* [SHORT PROBLEM] Write out the rows again word for word, but only the part that opens with the line containing "Toggle 兑换提醒 checkbox in second exchange row" and closes with the line containing "Open the blue application menu dropdown", keeping both of those lines.

* [INFORMATION PROVIDED]
● ● ● ● ●
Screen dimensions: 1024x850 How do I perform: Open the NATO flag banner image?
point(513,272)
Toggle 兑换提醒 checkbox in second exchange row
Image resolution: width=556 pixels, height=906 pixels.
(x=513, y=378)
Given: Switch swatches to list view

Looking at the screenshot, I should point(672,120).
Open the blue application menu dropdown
● ● ● ● ●
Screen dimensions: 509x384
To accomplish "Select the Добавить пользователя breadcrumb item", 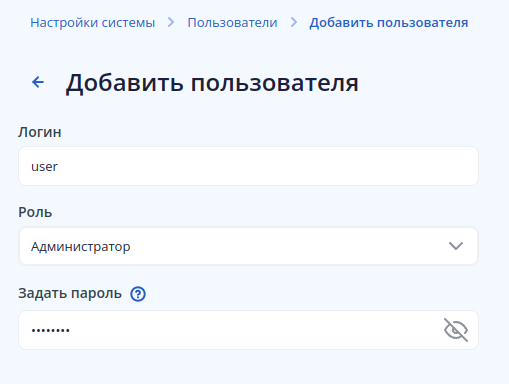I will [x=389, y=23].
● ● ● ● ●
* [OUTPUT]
Toggle 兑换提醒 checkbox in second exchange row
Image resolution: width=556 pixels, height=906 pixels.
(x=513, y=378)
Given: Switch swatches to list view

Looking at the screenshot, I should point(672,120).
Open the blue application menu dropdown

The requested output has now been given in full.